Calling him a "senior Taliban commander," The New York Times reported on Wednesday that Abdullah Mehsud blew himself up at his hide-out in the town of Zhob in southwestern Baluchistan Province in Pakistan, rather than surrender to government forces.
But what was he doing commanding Taliban troops in the first place? Mehsud had been captured by American forces in northern Afghanistan in December 2001 and sent to the Guantanamo Detention Center.
The reason he was able to resume his duties as a Taliban commander is because we released him from Guantanamo in March 2004. The Times reported that "upon his return to the region, he took up arms again and soon became the Taliban commander of South Waziristan, a tribal area near the border with Afghanistan."
Mehsud is suspected of being the mastermind behind the kidnapping of two Chinese engineers in 2004, one of whom was killed.
So the question, not asked by The Times, of course, is why on earth did we free Mehsud in the first place, permitting him to go back to his day job as a guerilla and terrorist leader?
The answer is as obvious as it is depressing: pressure from human rights activists and their journalistic accomplices throughout the world. In the past few years, we have released hundreds of detainees and most face no charges in their native countries when they are repatriated.

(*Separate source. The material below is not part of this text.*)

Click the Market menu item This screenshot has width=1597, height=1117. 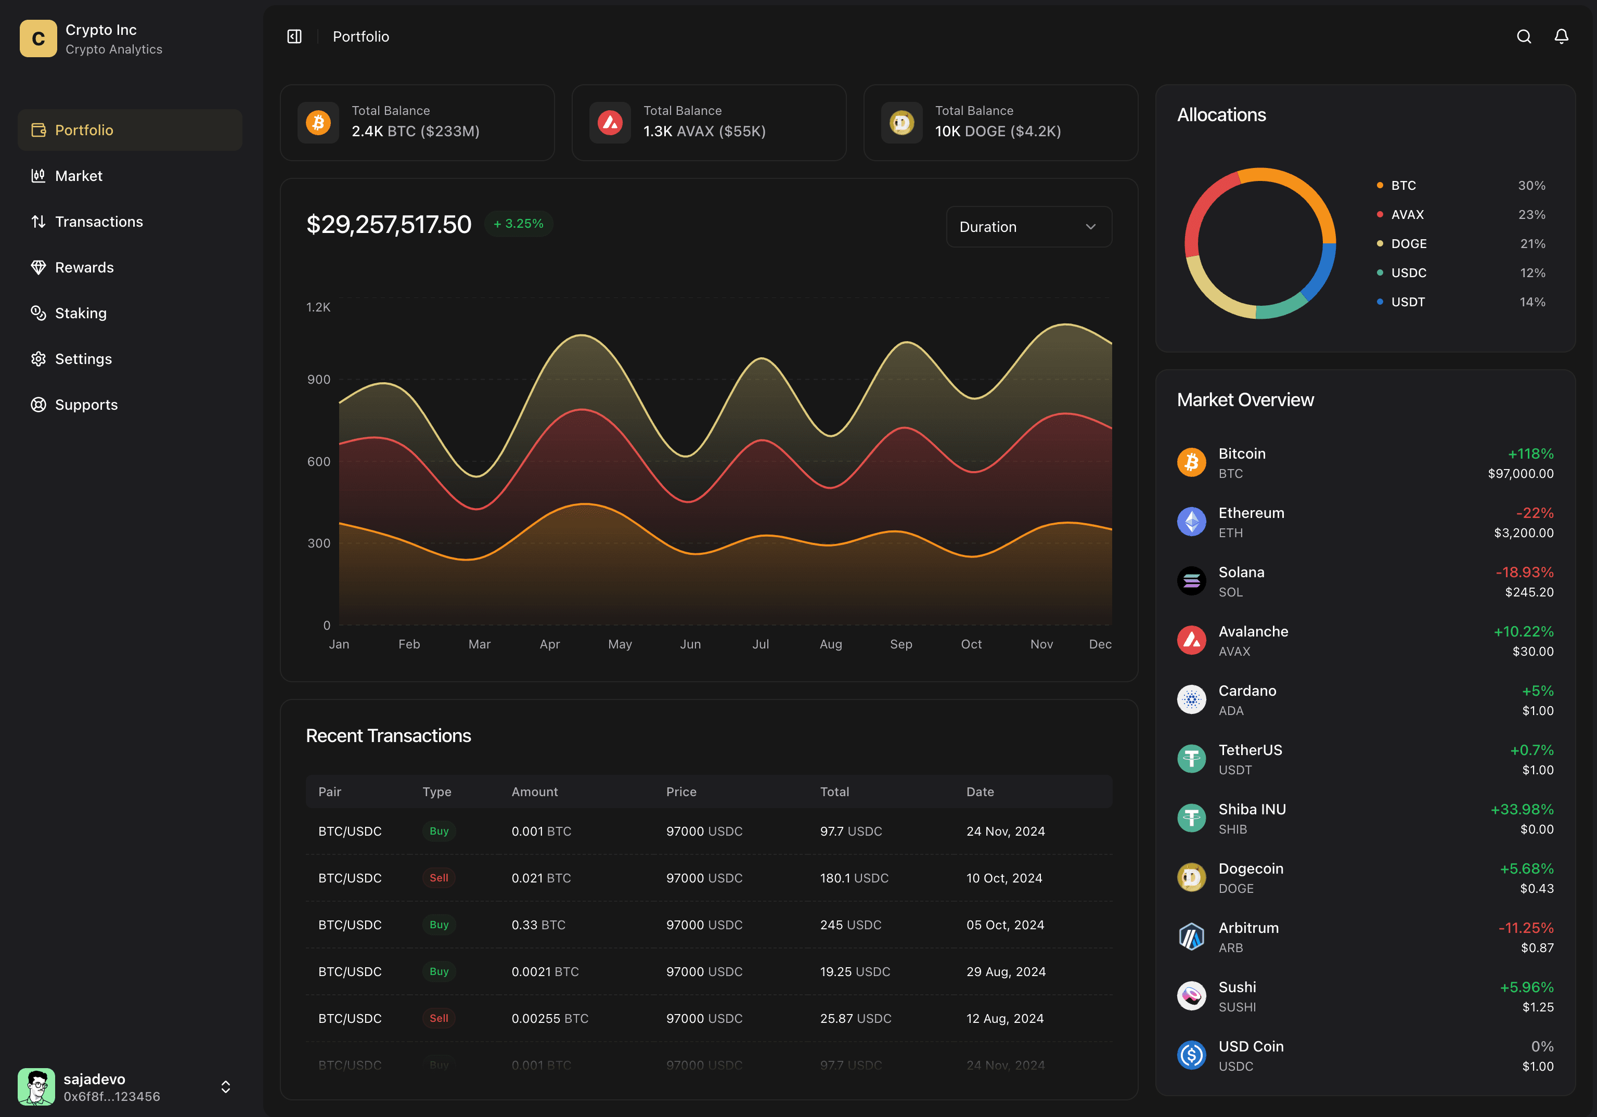click(x=77, y=175)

But those who lock up in Guantanamo are dangerous people. A recent Pentagon study showed that most are fully conversant with explosives, high-tech rifles and rocket-propelled grenades. The study said that 73 percent of those under detention in 2004 and 2005 were "demonstrated threats" to the United States.
In most wars, prisoners are not released until the conflict has ended for exactly the same reason — to prevent them from returning to enemy lines and resuming the battle. But, as a result of the misplaced sympathy of the global liberal community, Guantanamo Bay Detention Center has become far too much of a revolving door through which terrorists are returned to their country of origin, courtesy of the U.S. government, to take up arms against us again. This is a crazy, short-sighted policy.

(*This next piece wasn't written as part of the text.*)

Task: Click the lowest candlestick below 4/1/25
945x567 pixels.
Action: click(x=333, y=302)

But the good news in the death of Mehsud is that it indicates that Pakistan’s President Musharraf has become serious about raiding al Qaeda and Taliban strongholds along the Pakistan/Afghanistan border. In this region, where Usama bin Laden is likely hiding out, local warlords, protected by a cease-fire deal with Musharraf, have been safe from Pakistan and American troops. But with the renewal of conflict between the Musharaff regime and the militant Muslims, the cease fire is off and the raid that led to Mehsud’s death proves it.